10 Minute Face Drawing Practice

by KittytheLamb, March 27th 2024 © 2024 KittytheLamb

Howdy! Here's a face that I tried drawing in ten minutes. Looking for critique/helpful tips :)

Aunt Herbert

Lots of very impressive stuff here, great job!

-The proportions are on point. I see you started from a circle and there is an indication of a brow line, so I somewhat assume you are working from a Loomis-head abstraction, although you didn't go through the full procedure, just enough to orient you on the page. Valid decision.

-You found very clean shapes to indicate the features. You are also clearly aware of the bone structures and the muscle tissue underneath the face.

-You nailed the likeness.

My first thought was, that the line work could be cleaner, before I realized, that the image is clearly zoomed in quite a lot, which overemphasizes slight natural variation in the movement of the pen.

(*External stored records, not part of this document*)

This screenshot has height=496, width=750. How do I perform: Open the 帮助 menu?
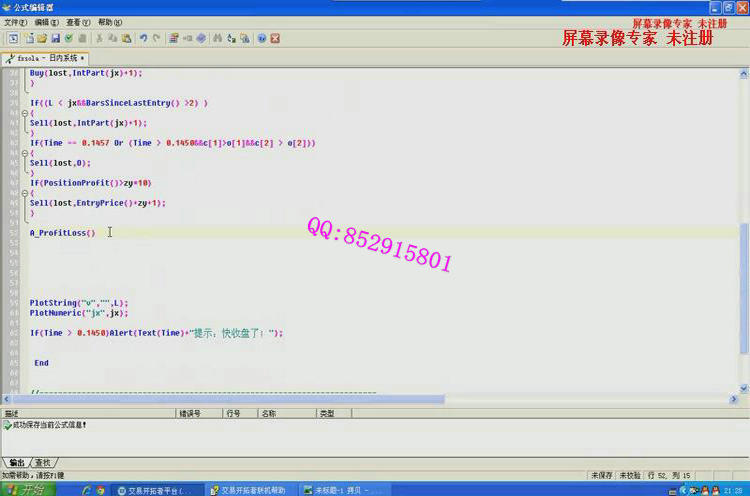tap(108, 21)
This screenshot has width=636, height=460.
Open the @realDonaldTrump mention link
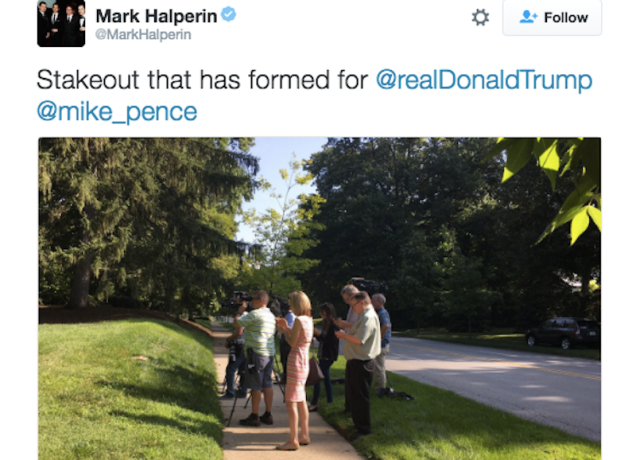(484, 80)
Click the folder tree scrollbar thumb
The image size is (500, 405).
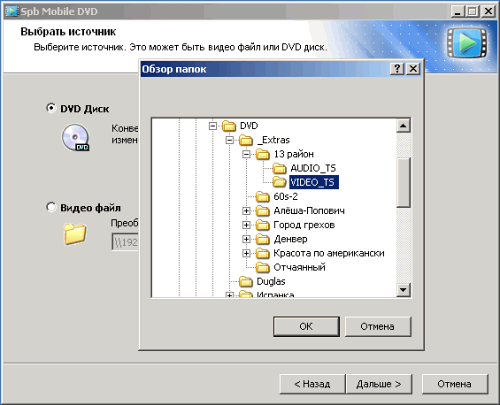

A mechanical fix I found for that specific problem was to just lower the dpi of my scanning software quite a bit, so that not every drawing looks like it is observed through a hefty magnifying lense, but at approximately the scale I saw while drawing it, and I assumed to be ideal for observing it.

I also tend to raise the contrast and lower the brightness when scanning, so the paper looks clean white and the lines look darker. Pro: I think that looks cool. Con: I may be overdoing it occassionally, and it might hide mistakes in drawing. Your decision whether to do it, but you might at least consider the option.

You used hatching to indicate the shadow value on the face, and especially with the overmagnified depiction, you run into the typical hatching problem: the hatching pattern has to be almost unnaturally regular to prevent the brain of the viewer to read it as additional details on the figure. But with that overmagnified depiction, I am not even sure, how fair it is to judge your execution.

Just on the topic of hatching, I was listening to Harold Speeds "Practice and Science of Drawing" on headphones while doing my practices, and he was making a big fuss about the direction of the hatching pattern. Vertical lines he recommended only to indicate solidity, like for stone or concrete, for default hatching he recommends "drawing across the figure" which sounds like horizontal, but in his examples he himself usually hatches diagonally, more or less following the natural anatomy of a right-handed artist. I always thought hatching pattern that follow the shape of the object were really cool, but he only recommends that to emphasize foreshortening.

So, at least according to dear Harold, your strict vertical hatching pattern is a bit of extra work with little gain. You could try whether it conserves you a bit of energy to just hatch the way it is easiest to execute.


Wow, thank you so much for your detailed response!!

I didn't even think about scanning my image clearer, but you're so right that it can really effect how my image is seen by the viewer. I really appreciate all the tips for that :D (I did make my line work pretty messy, so it's not all the image qualitys fault 😅)

I found your critique of the hatching super helpful and completely agree with your assessments. I think hatching in a direction that's not perfectly vertical or horizontal would add much more to the organic shape of a human face and make it seem less 2D. Also, totally agree that it needs to be more uniform so it doesn't seem like the subject has those lines as an actual part of their face+figure.

Again, really appreciate your thoughtful and detailed response!